Open clbarnes opened 2 years ago
I think I am not following. In Pint two quantities are equal if they have the same magnitude and unit (after converting one to the other units). So it is not possible to have Quantity(1, "micron") == Quantity(1, "micrometer")
unless Unit("micron") == Unit("micrometer")
. And in fact this is what happens.
>>> import pint
>>> ureg = pint.UnitRegistry()
>>> ureg.Unit("micrometer") == ureg.Unit("micrometer")
True
>>> ureg.Unit("micrometer") != ureg.Unit("micrometer")
False
Is there a typo in your snippet? For my point, at least, I think the second comparison should be between micron and micrometer.
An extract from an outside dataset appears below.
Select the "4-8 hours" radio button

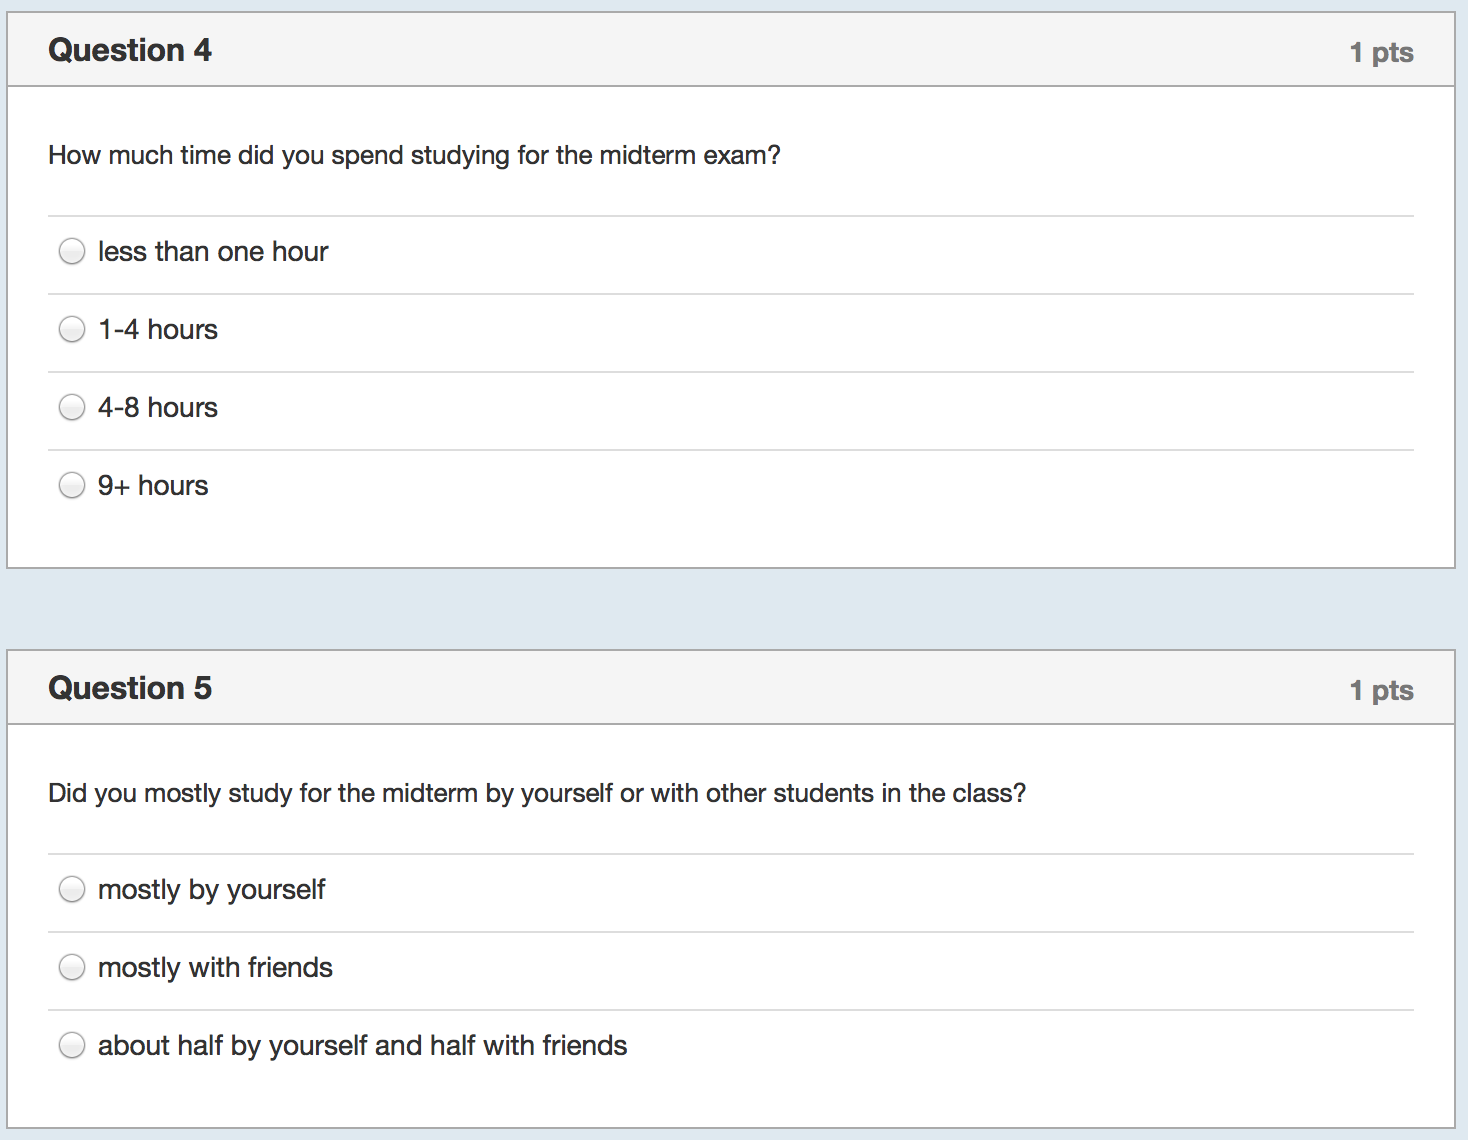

In a clean virtual environment with brand-new pip install pint
, I get
In [1]: import pint
In [2]: ureg = pint.UnitRegistry()
In [3]: ureg.Unit("micron") == ureg.Unit("micrometer")
Out[3]: False
In [4]: ureg.Quantity("1 micrometer") == ureg.Quantity("1 micron")
Out[4]: True
I think this is because, as you say, when quantities are compared, one is converted to the other before checking and then the magnitudes are compared. The definitions file tells you how to convert one unit into another. However, when there's no magnitude, no conversion takes place, and so the two units are simply compared (and the names are different, so it's false). If they're defined as an alias, they are equal, so my proposal is that trivial conversions like micron/micrometer automatically define aliases as well.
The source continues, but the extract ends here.